Navigating these social environments, and the means by which we “evaluate” avatars often occurs along the lines of aesthetics, gender, race, and age. Through each of these modes, however, comes the unifying through-line of the human voice. The presence of a user's real voice can easily have a detrimental effect on the social experience, especially for those with marginalized identities. However, there is an unexplored potential for tools such as voice modulators, which may enable users to avoid the aforementioned detrimental effects.
You don’t sound like a—
For all of the customization options that creating a virtual self can offer, voice chat is sorely lacking. While this can be circumvented through digital routing, ‘voice changers’, and more, it’s a cumbersome and difficult solution for any but the already-knowledgable to implement. Freeman and Maloney highlighted how each of their ‘categories’ faced its own form of negative backlash, often along the lines of age, gender (both in gender expression / cross-gender play and in non-conforming voices), and race/language. This resistance, often going so far as outright discrimination, often occurred when other’s expectations of what the user behind the avatar ‘should sound like’ weren’t met on the various social platforms.
In the case of age, while there are many understandable reasons for adults to avoid trying to socialize with children, a specific point left undiscussed by the authors is the mutual-respect-and-validation that youth often seek on online platforms. I remember being a 13-year-old, playing World of Warcraft, and enjoying the fact that behind my character, I was just as capable and valid as anyone else. Young people’s desire to not be dismissed on account of their age can often lead them to be victims of manipulation: whether it’s the archetypal far-too-old creep who hits on high school girls by complimenting their ‘maturity’, or a specific strategy used as an alt-right recruiting technique. While of course broader safety concerns cannot be ignored, providing younger users an opportunity to mask their age could help them fulfill that need in a less predatory outlet.

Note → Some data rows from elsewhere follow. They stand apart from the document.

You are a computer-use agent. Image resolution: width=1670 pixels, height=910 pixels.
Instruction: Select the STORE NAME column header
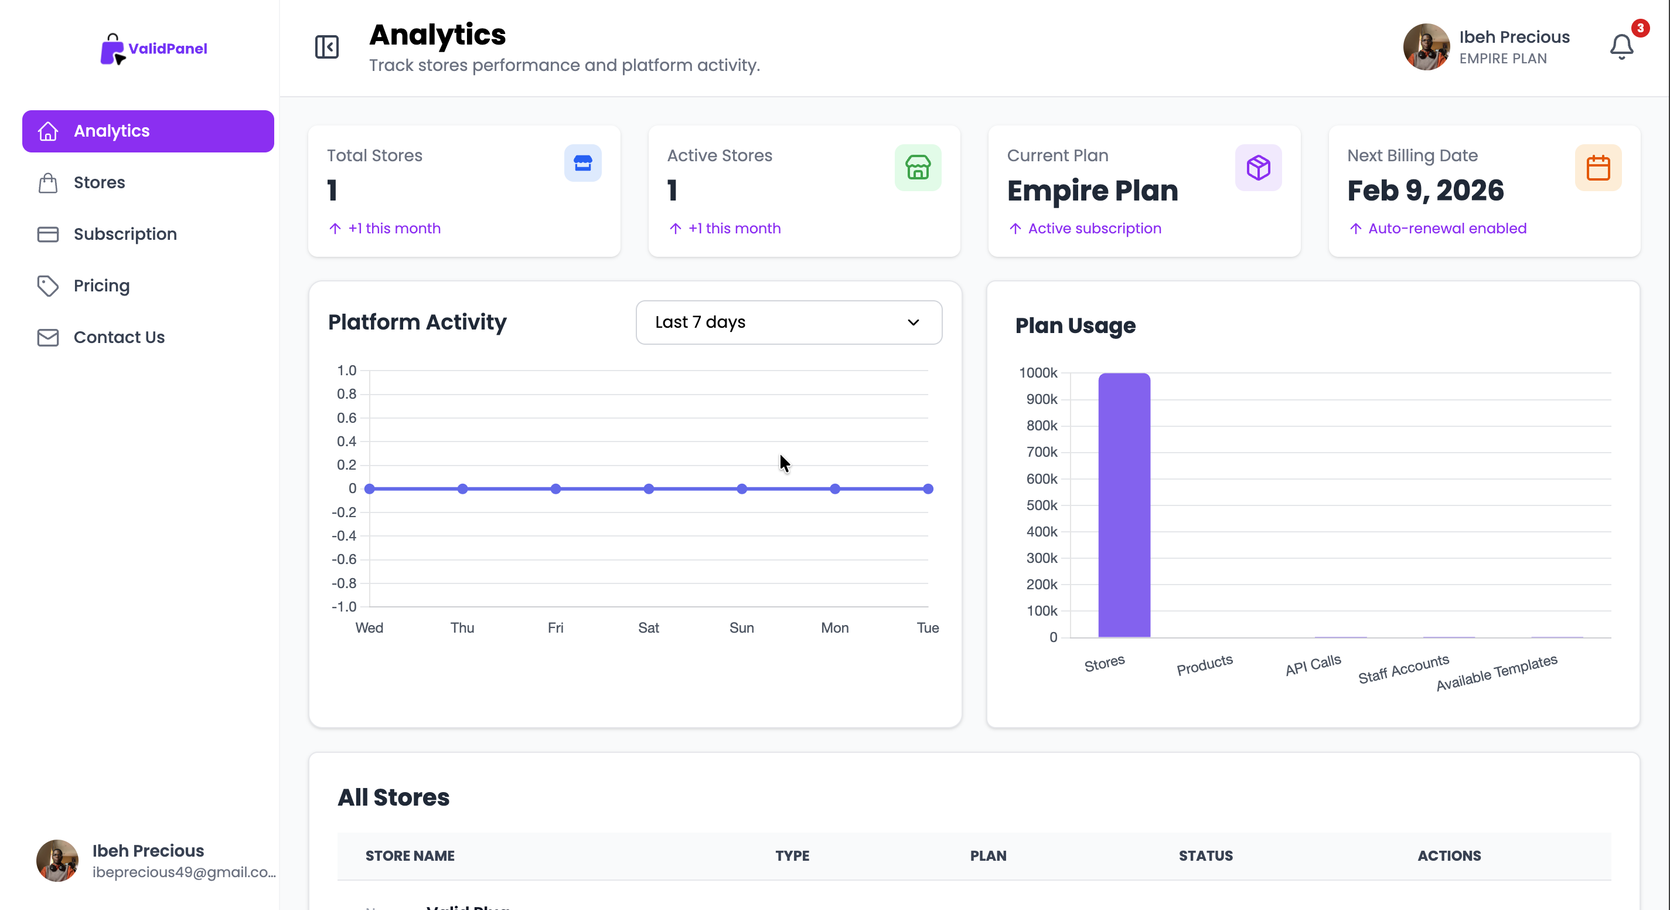tap(409, 856)
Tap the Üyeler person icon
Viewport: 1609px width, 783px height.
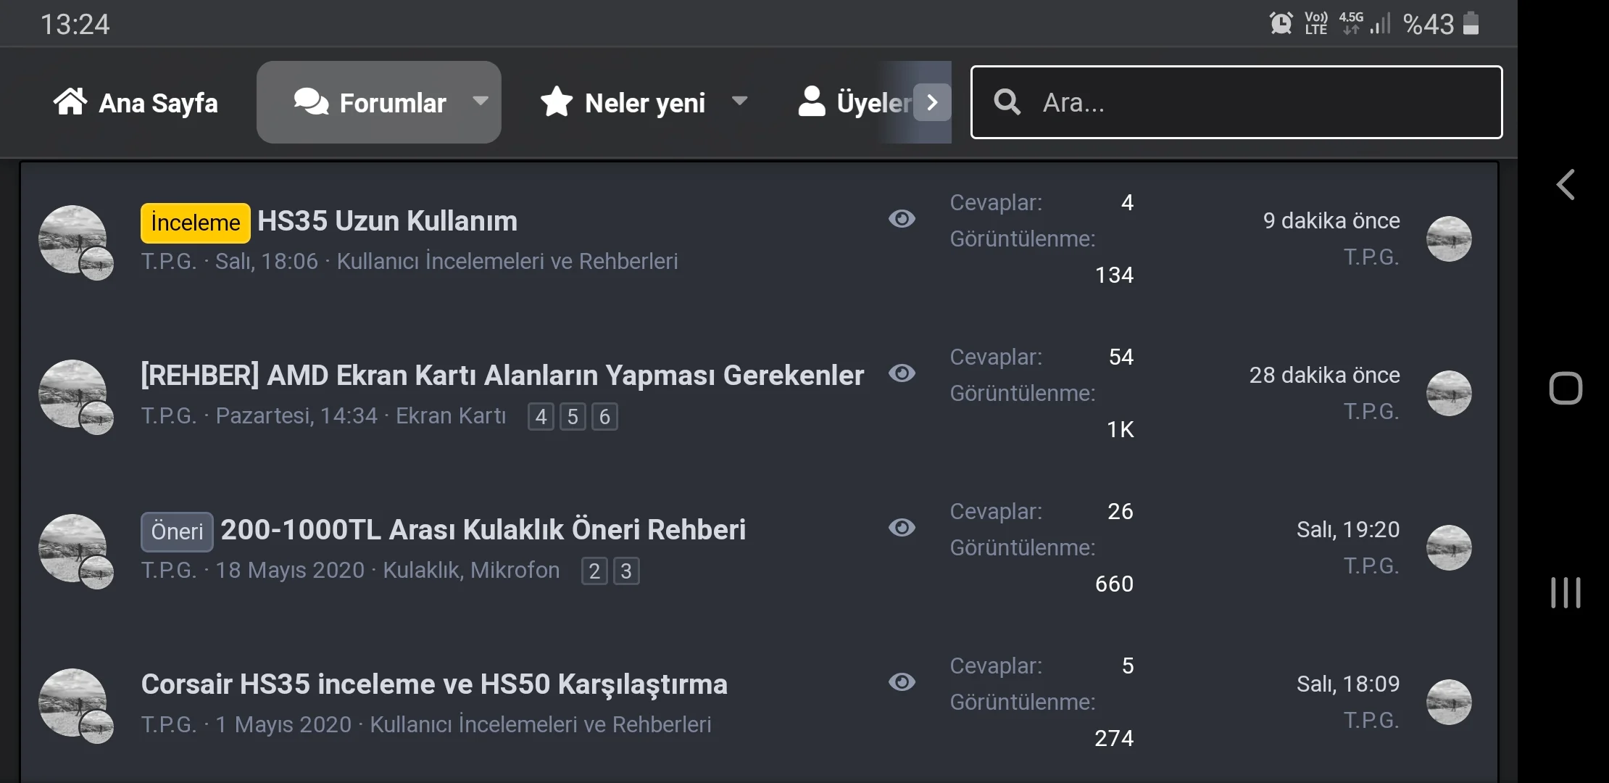tap(812, 102)
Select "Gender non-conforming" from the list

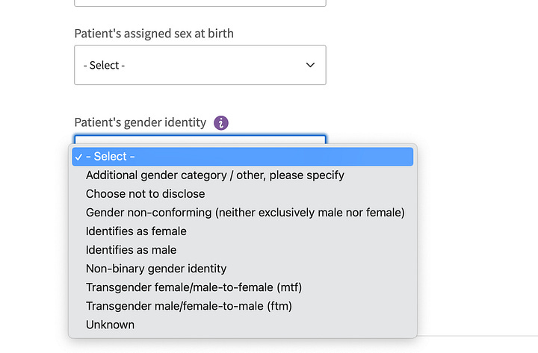[x=245, y=213]
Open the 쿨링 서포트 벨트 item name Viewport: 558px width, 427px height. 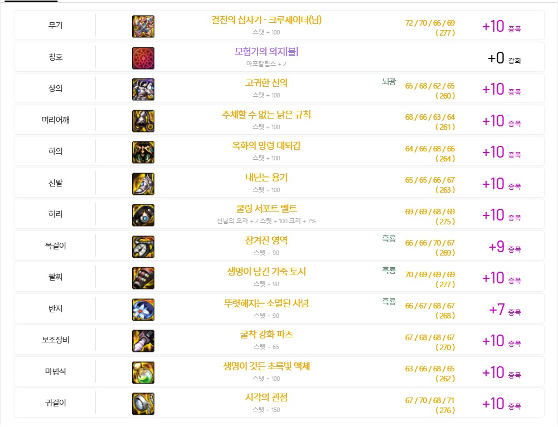(x=266, y=209)
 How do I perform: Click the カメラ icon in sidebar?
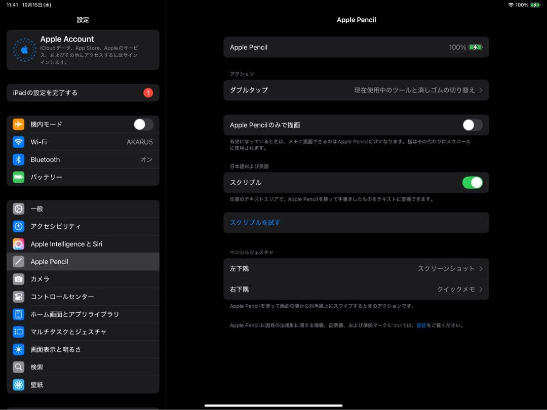[x=18, y=279]
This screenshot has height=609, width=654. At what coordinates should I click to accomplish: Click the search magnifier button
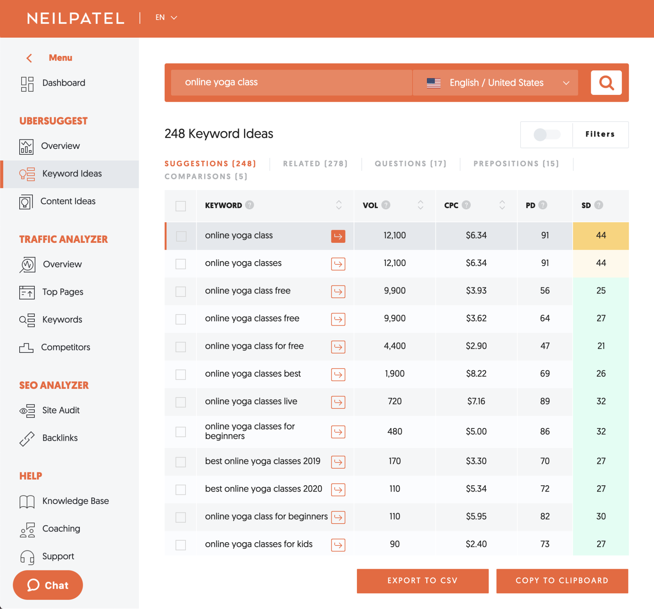pos(606,83)
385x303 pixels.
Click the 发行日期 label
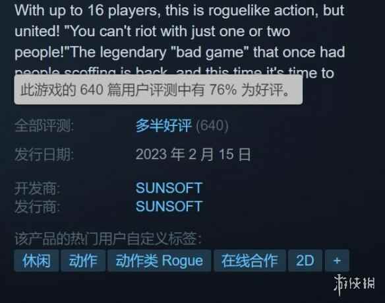point(44,154)
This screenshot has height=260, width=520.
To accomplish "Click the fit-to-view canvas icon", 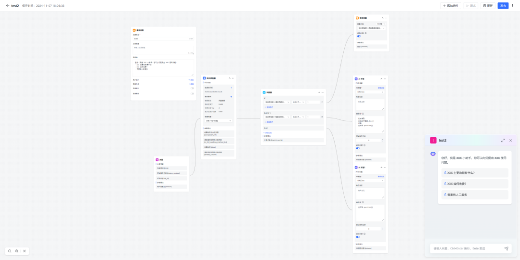I will (25, 251).
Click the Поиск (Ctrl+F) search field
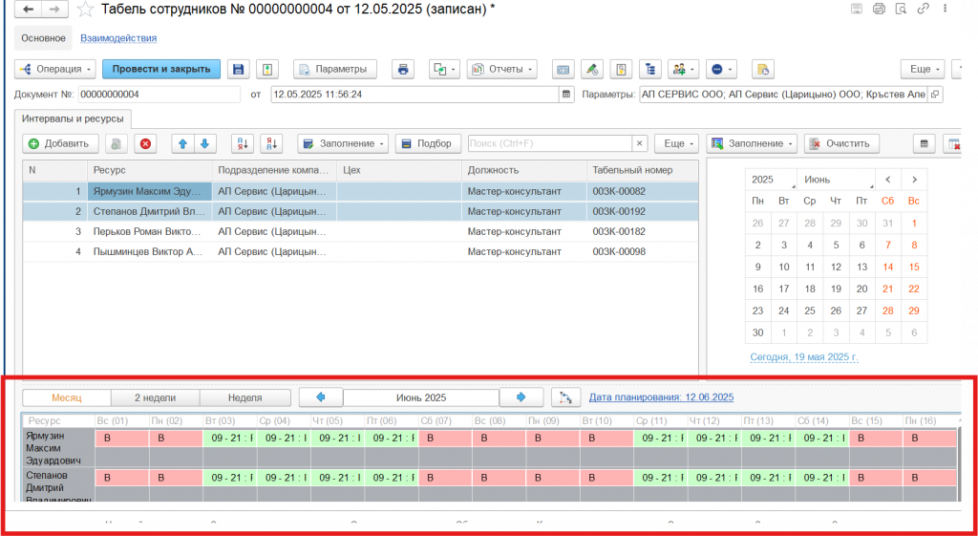 [549, 143]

As far as gender, race, and ethnicity are concerned, the multiplicity of negative interactions that arise calls for some form of voice anonymization. Be it a user whose femme voice immediately makes them a target for unwanted attention or harassment, a trans or gender non-conforming user who is outed or ‘clocked’, or simply a user who is harassed or accused of “lying” because their voice doesn’t match other’s expectations of identity, users should be given the choice to not be bound by their speaking voice. This same issue arises along ethnic and/or racial lines, with voice chat revealing language barriers, dialects, or accents that users may wish to keep undisclosed. Though not a perfect solution, a text-to-speech system, or speech recognition a la Apple’s Siri, could serve as a means to power an anonymized voice with numerous ranges, dialects, and more. At the very least, it would enable users an option to engage in “voice chat” in a way that feels comfortable.
a Quick note On the ‘listening’ Side of the equation
In a recent Twitter thread by user @AutisticSciencePerson regarding a game with voice chat they were testing:
The hearing side of Voice chat is just as essential as the speaking part. It is worth saying that a lack of listener-side features is a disservice to anyone who suffers from a hearing hypersensitivity (especially during a time when “screaming into mic to make it distort” is perceived as humor).
Moving Forward
All in all, users of social VR platforms deserve the opportunity to participate in the fantasy that the medium claims to provide. The current array of voice features is dreadfully lacking in that department, and whether it’s to provide an avenue for humorous character exploration or a profoundly meaningful first step into gender euphoria, as audio designers we have a responsibility to create safe and meaningful ways of interacting across all modes of communication if this virtual-social fantasy is to be equitably accessible to all.